The Handmaid's Tale has been renewed for season four, which means there's plenty more Gilead in all of our futures (whether we want it or not). The news was announced during Hulu's TCA presentation on Friday, though a season four premiere date was not revealed.
The series, which was adapted from Margaret Atwood's dystopian novel of the same name, stars Elisabeth Moss as June, a Handmaid forced to live in sexual slavery in the horrifyingly oppressive, conservative country of Gilead. Season three premiered on June 5, greatly expanding on Atwood's original story.
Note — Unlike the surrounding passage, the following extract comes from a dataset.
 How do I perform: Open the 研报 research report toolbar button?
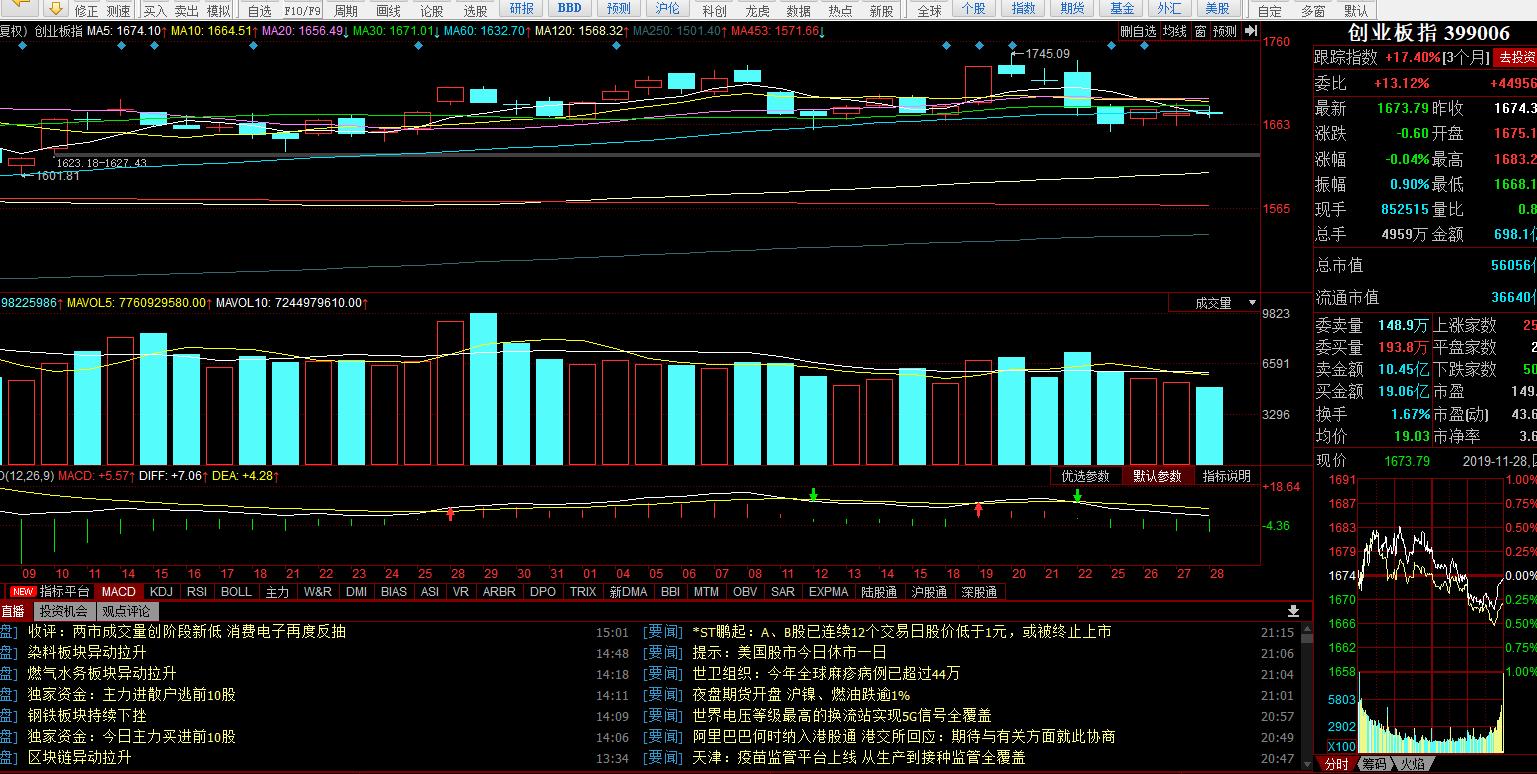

An additional season seems to be in line with showrunner Bruce Miller's plans for the series; he has previously mentioned that he could see the show continuing for a long time.
Now, you may well know that the big ending in the book is similar to the end of season one. Many fans have taken that to mean that the show is more or less venturing into the great, wide unknown, but readers of the book know there's an epilogue that launches us 200 years into the future from the moment the book ends. Last year in an interview with The Hollywood Reporter, Miller made that exact point.
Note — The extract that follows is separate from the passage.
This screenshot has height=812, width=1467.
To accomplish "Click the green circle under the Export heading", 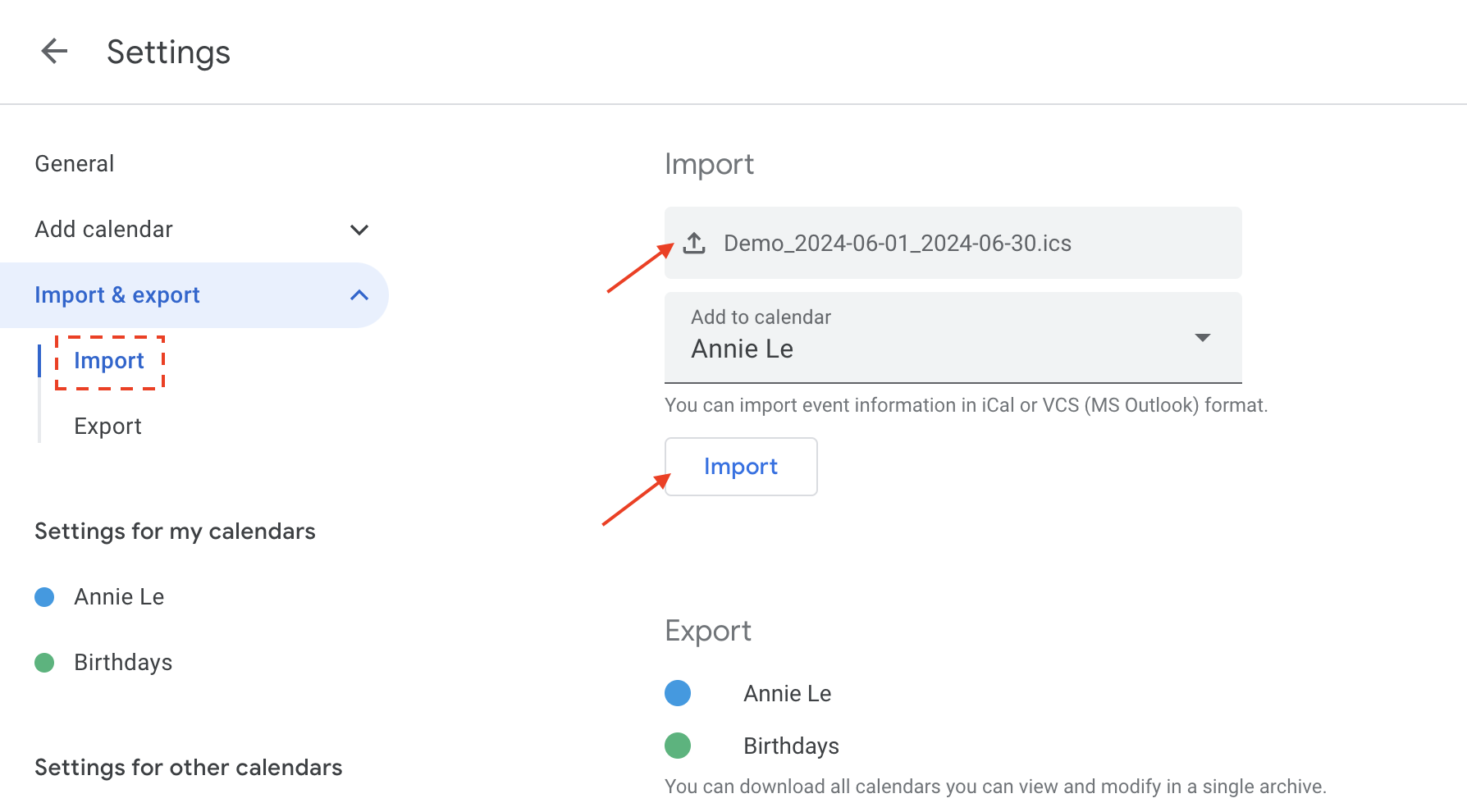I will tap(678, 746).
"People talk about how we're beyond the book, but we're not really. The book starts, then jumps 200 years with an academic discussion at the end of it, about what's happened in those intervening 200 years," Miller said at the time. "It's maybe handled in an outline, but it's still there in Margaret's novel. We're not going beyond the novel; we're just covering territory she covered quickly, a bit more slowly."
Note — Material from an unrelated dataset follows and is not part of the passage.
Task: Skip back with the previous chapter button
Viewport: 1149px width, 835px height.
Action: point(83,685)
During that interview, Miller also mentioned that he's mapped out about 10 seasons of The Handmaid's Tale. For anyone wondering how much story could possibly be wrung out of Gilead, Miller's outline would take audiences to "a world beyond" the current one in the series. "I would watch an episode about the Nuremberg trials after Gilead falls," Miller said. "There are lots of worlds you think of. I would love that season — seasons eight, nine, or 10, where everything has changed so much."